De l’autre quatre avocats et leurs clients. Dont le Dr Eric Kariger, qui a pris la décision d’arrêter l’alimentation et l’hydratation de son patient. Il y a aussi l’épouse et un neveu. Ils partagent ce choix. Le Monde nous dit que des membres de l’équipe soignante sont venus apporter leur soutien. Il nous dit encore que « la rapporteure publique retoque l’un après l’autre les arguments de la requête ». Comprendre que la loi Leonetti peut s’appliquer au cas de Vincent Lambert. Et que la procédure collégiale mise en place pour décider de sa mort n’est pas entachée d’irrégularités.

Me Triomphe

Question centrale : y-a-t-il ici  « obstination thérapeutique déraisonnable » ? Une partie invite le tribunal à suspendre la décision d’arrêt des traitements. Me Jérôme Triomphe : « C’est la première fois depuis 1981 qu’un avocat doit plaider pour un condamné à mort. »  Pour les avocats des parents Vincent Lambert n’est pas mourant. Il n’est pas malade non plus. Il est handicapé. Pour l’avocate de l’hôpital ses confrères ne connaissent pas la loi. Elle les accuse presque de faire acte de propagande. La parole est libre.

Dr Jean Leonetti

Elle est libre aussi pour les politiques. Ce qui ne va pas sans poser quelques petits problèmes. Comme lorsque le député (UMP) médecin cardiologue par ailleurs rapporteur de la loi qui porte son nom –Jean Leonetti– dit dans les médias l’interprétation qu’il faut ici en faire. Comme on peut le voir ici. Ce qui ne manque pas d’interroger sur la séparation des pouvoirs – voire des savoirs. « Son cas [celui de Vincent Lambert] relève de la loi actuelle sur la fin de vie et les droits des malades, explique-t-il au Figaro (article payant). Le chapitre sur l’acharnement thérapeutique dit bien que l’on peut interrompre les traitements qui apparaissent comme disproportionnés et dont seul le but est le maintien artificiel de la vie. »

 Le juge Jean-Jacques Louis

Le Monde : « Avant de clore l’audience, le juge avait rappelé que le tribunal ne porterait de jugement ni sur les comportements ni sur les convictions morales et éthiques, mais uniquement sur l’application de la loi Leonetti. Pas seulement d’un point de vue juridique cependant : ‘’Notre ordonnance initiera une jurisprudence, prévient-il. A mon sens, nous serons le premier tribunal à devoir trouver un sens opérationnel à cette loi.’’ »

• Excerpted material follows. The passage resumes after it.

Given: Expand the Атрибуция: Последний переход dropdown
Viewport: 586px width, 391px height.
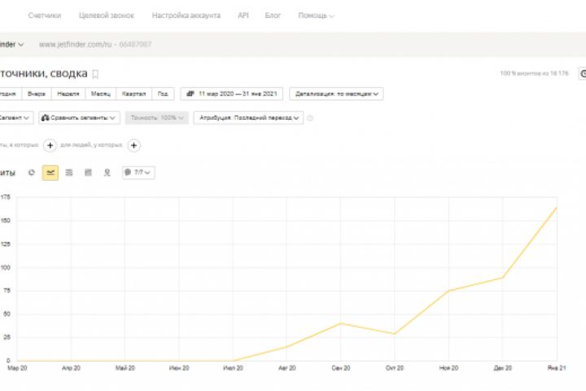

C’est la vieille question du contrôle des médecins qui est ici une nouvelle fois posée. Blouses noires versus blouses blanches. Le toute face aux caméras démocratiques. Le président  Jean-Jacques Louis a estimé impossible que l’ordonnance soit rendue dans l’après-midi du mercredi comme le délai de quarante-huit heures l’imposait. La justice sait prendre son temps. .

 

(1) Peu après midi Le tribunal administratif de Chalons-en-Champagne a  annoncé sa décision de suspendre la décision des médecins d’arrêter l’alimentation et l’hydratation de leur patient. Et donc de donner gain de cause à ses parents.   On annonce déjà que le CHU, le neveu de Vincent Lambert et son épouse vont déposer un recours auprès du Conseil d’Etat. Celui-ci devra rendre sa décision dans les 48 heures.